Pictures stay out of the copy; output exactly the lines from the one containing "Screen dimensions: 1209x980" through the end of the material.
====== RECORDS PROVIDED
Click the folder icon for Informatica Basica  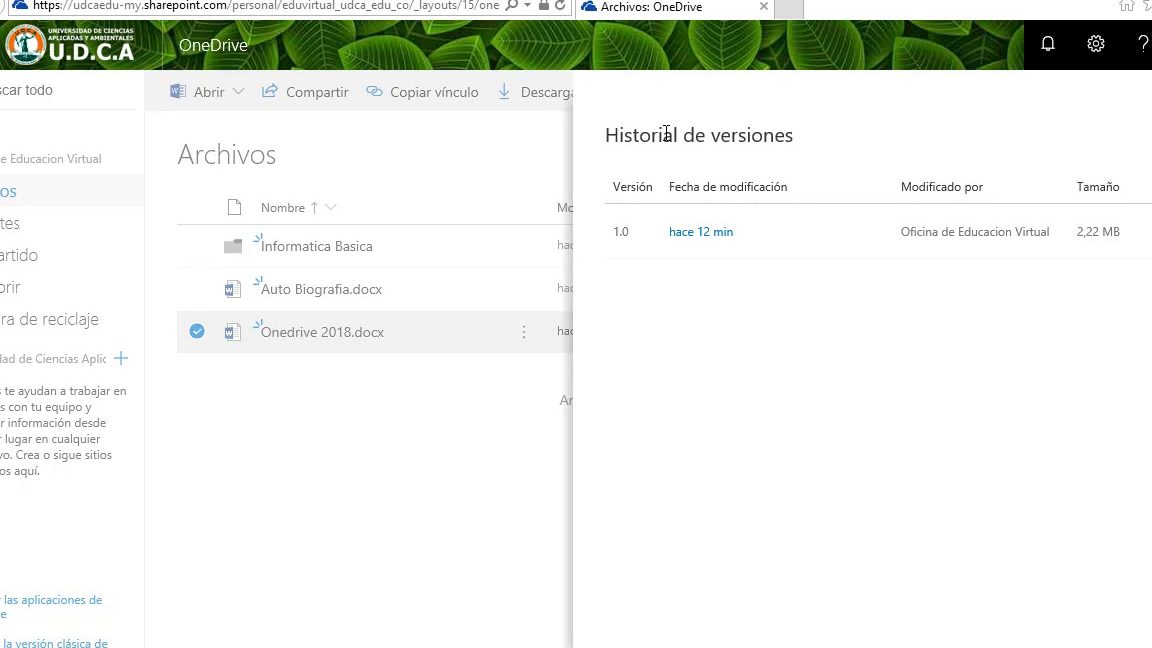[x=233, y=246]
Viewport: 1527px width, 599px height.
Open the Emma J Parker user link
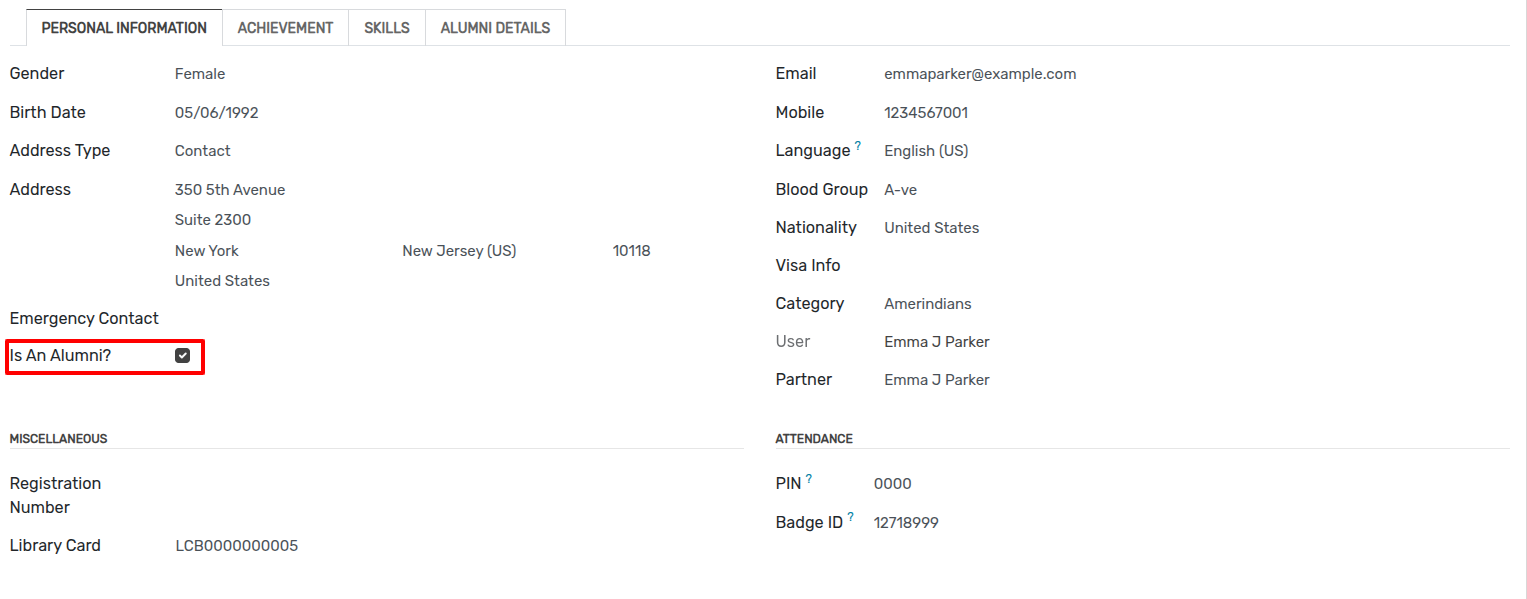click(937, 342)
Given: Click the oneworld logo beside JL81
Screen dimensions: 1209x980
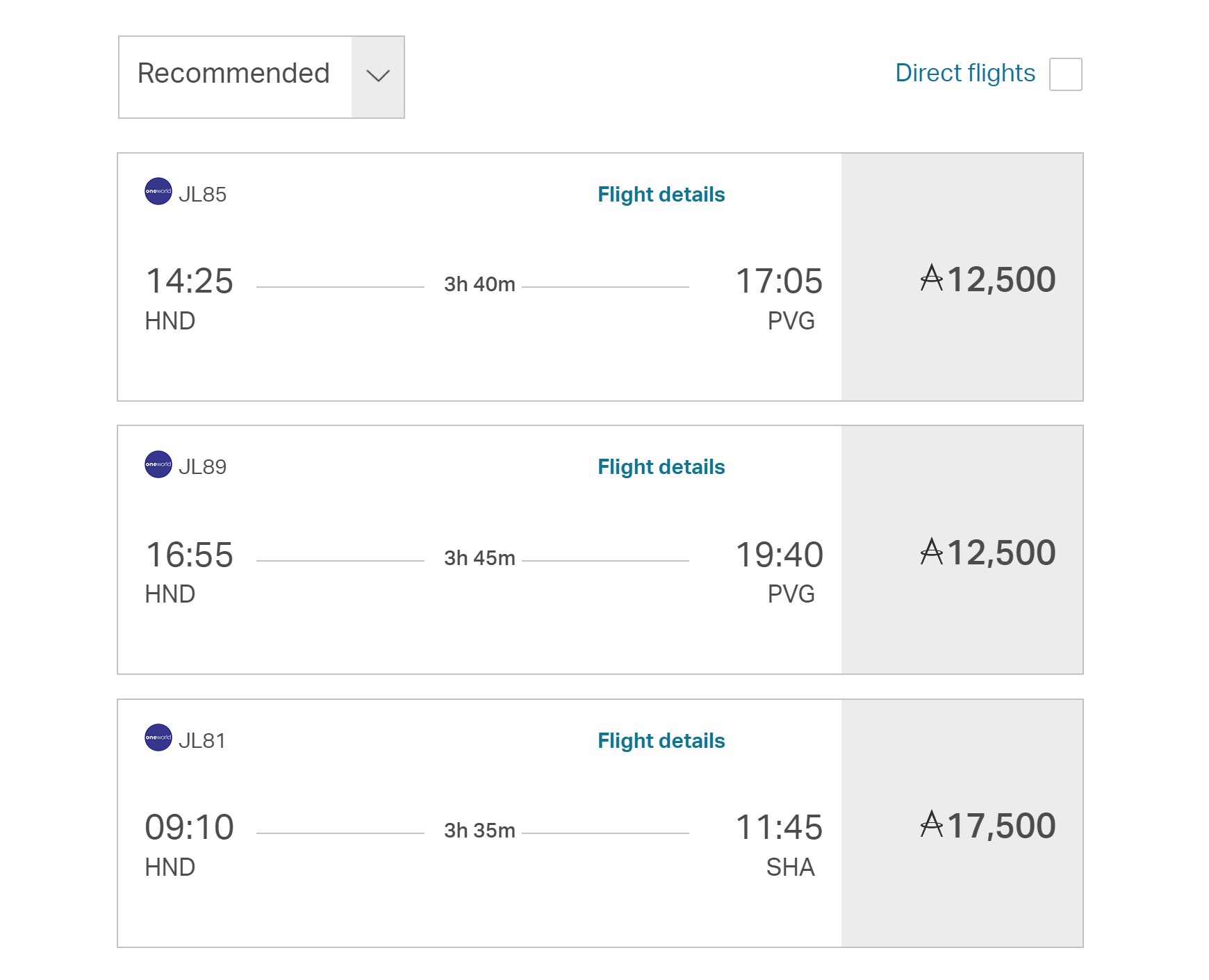Looking at the screenshot, I should click(x=158, y=737).
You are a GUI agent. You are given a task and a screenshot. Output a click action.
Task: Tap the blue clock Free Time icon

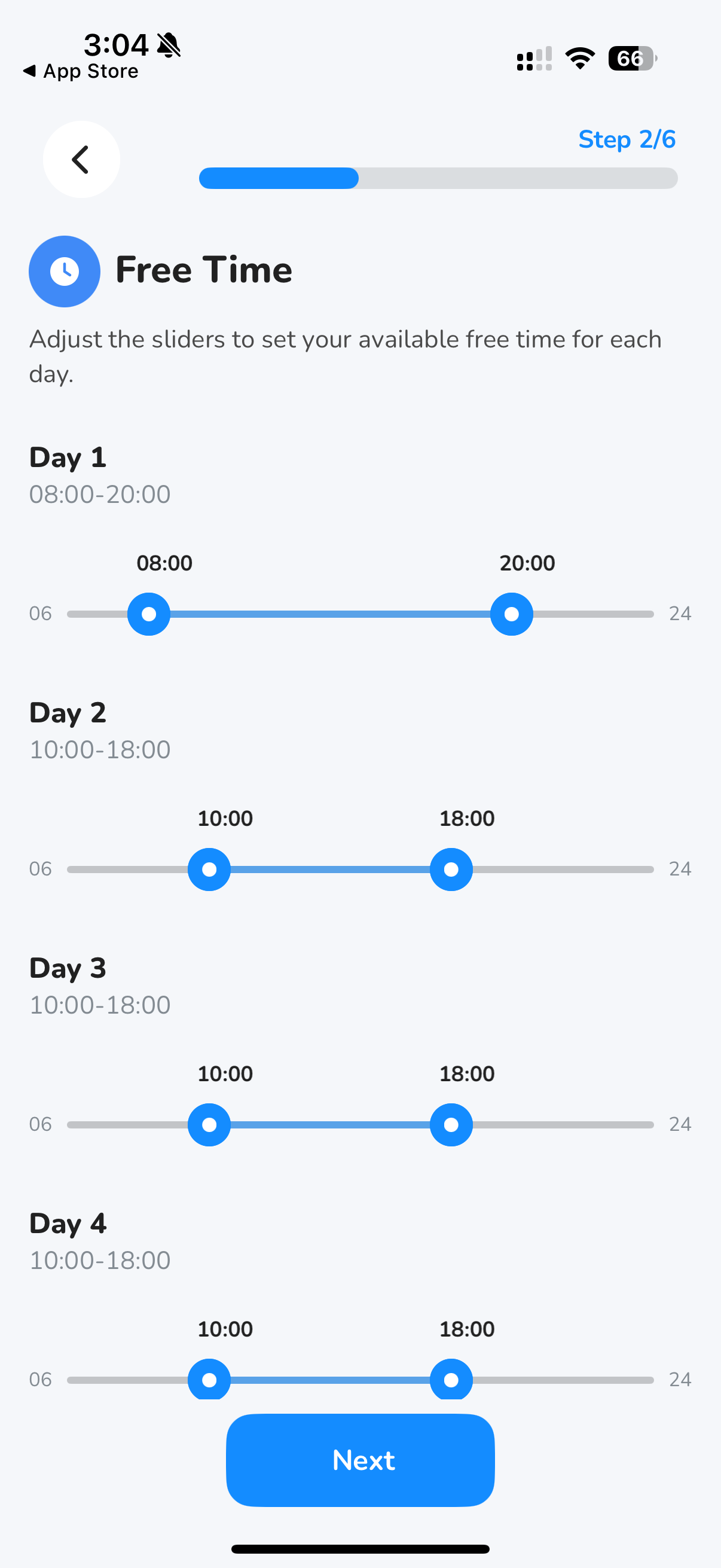pyautogui.click(x=65, y=271)
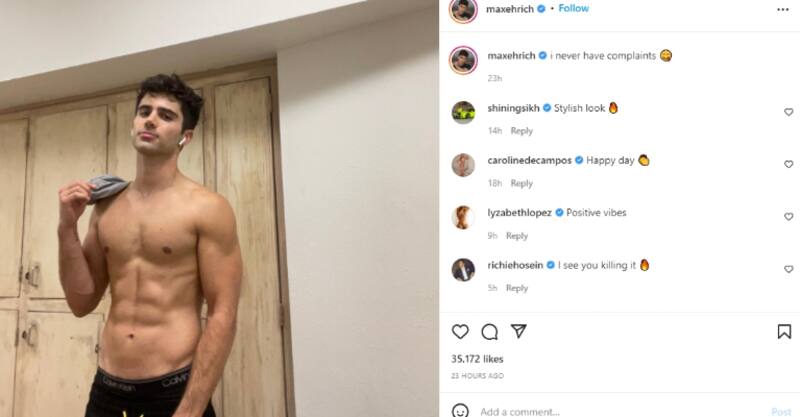The image size is (800, 417).
Task: Reply to the killing it comment
Action: [x=517, y=288]
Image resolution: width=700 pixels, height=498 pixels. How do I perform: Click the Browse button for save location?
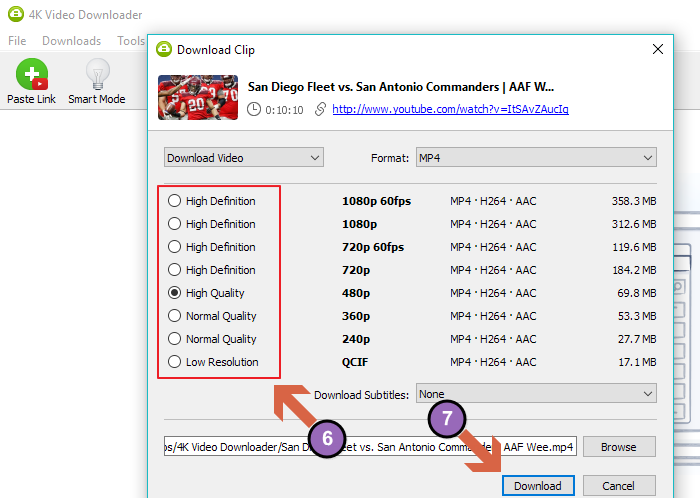click(619, 447)
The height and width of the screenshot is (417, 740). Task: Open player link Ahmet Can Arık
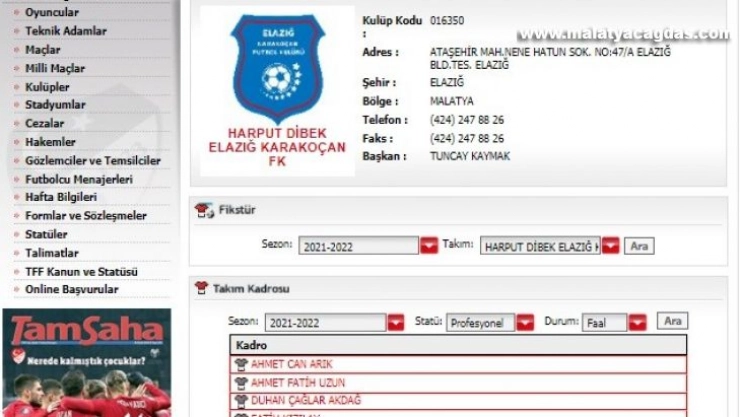291,364
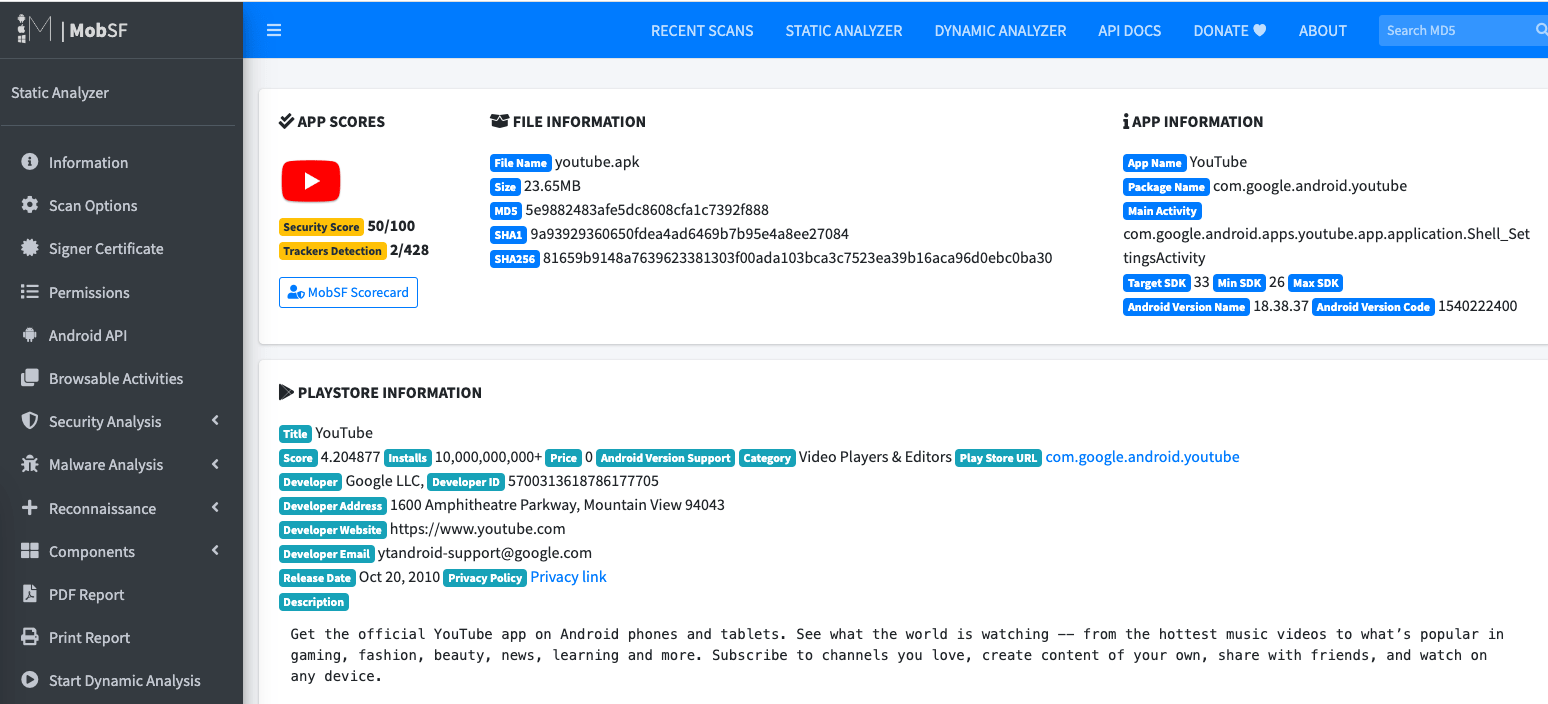Expand the Security Analysis section
The image size is (1548, 704).
[x=106, y=421]
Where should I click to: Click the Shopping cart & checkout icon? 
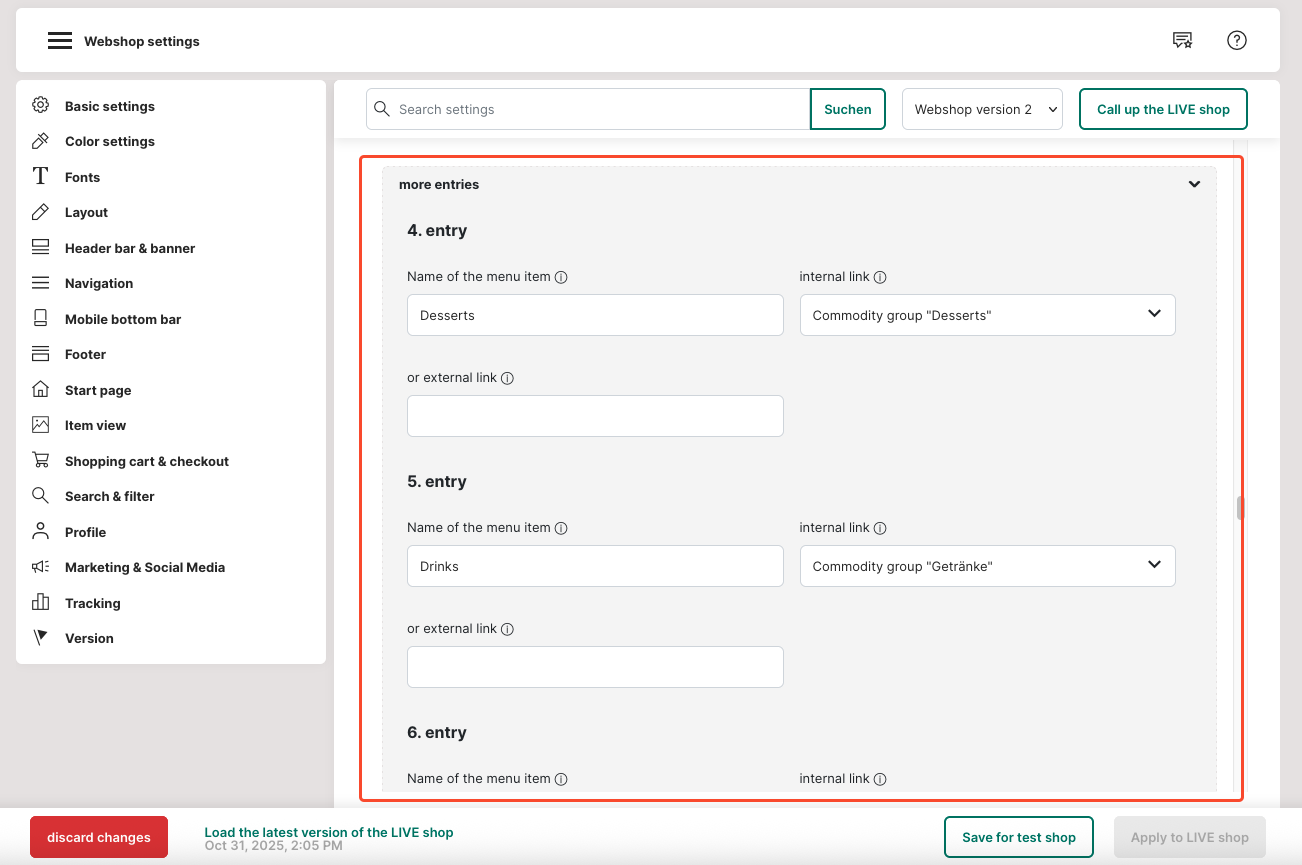click(x=40, y=461)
============
#### RESPONSE TO THE TASK
Screen dimensions: 1209x980
Looking at the screenshot, I should click(x=158, y=737).
You are a GUI agent. You are given a task and a screenshot. Output a click action.
Task: Tap the blue clock Free Time icon

pyautogui.click(x=65, y=271)
The image size is (800, 417).
Task: Reply to the killing it comment
Action: [x=517, y=288]
Image resolution: width=700 pixels, height=498 pixels. How do I perform: Click the Browse button for save location?
click(619, 447)
The height and width of the screenshot is (417, 740). Task: Open player link Ahmet Can Arık
291,364
Expand the Security Analysis section
The image size is (1548, 704).
[x=106, y=421]
Where should I click to: Click the Shopping cart & checkout icon? 
click(x=40, y=461)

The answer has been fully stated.